● Your assignment
Which lines run from the one with "Task: Click the" through the end of the data? Retype them exactly, without pictures.
========================================================================
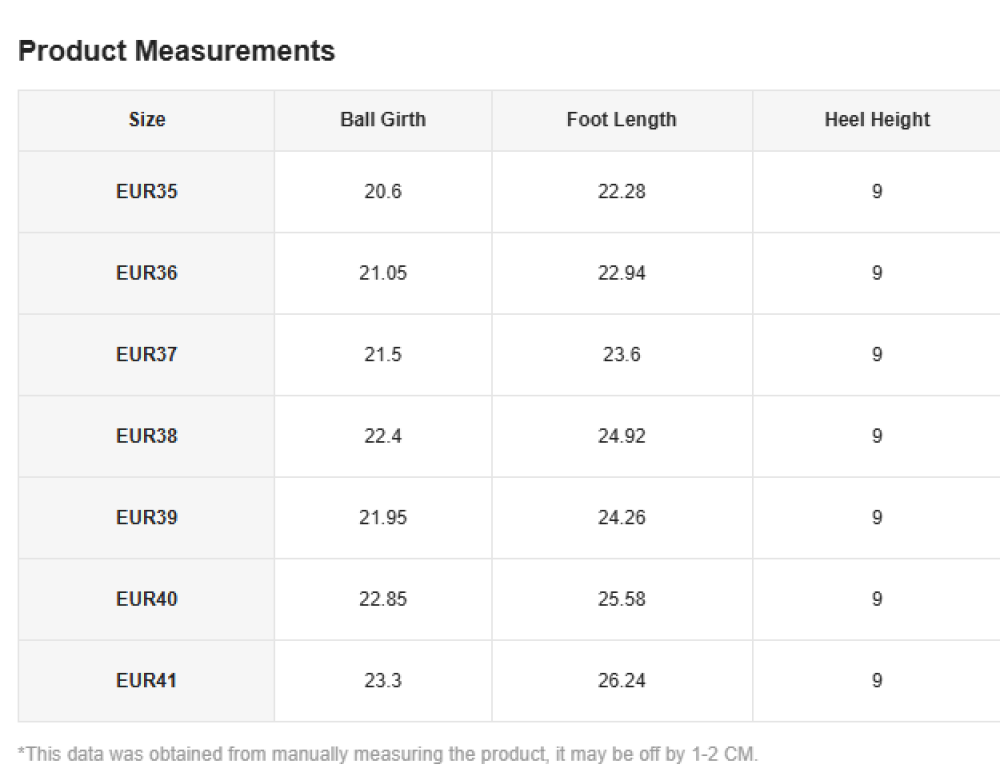This screenshot has width=1000, height=772.
Task: Select the Foot Length column header
Action: point(621,120)
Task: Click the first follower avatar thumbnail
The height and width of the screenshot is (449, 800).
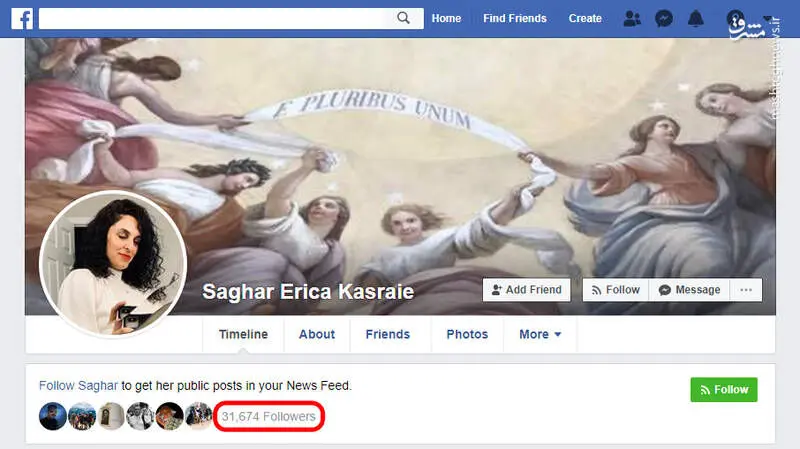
========================================================================
● Expected answer
Task: Click the first follower avatar thumbnail
The height and width of the screenshot is (449, 800).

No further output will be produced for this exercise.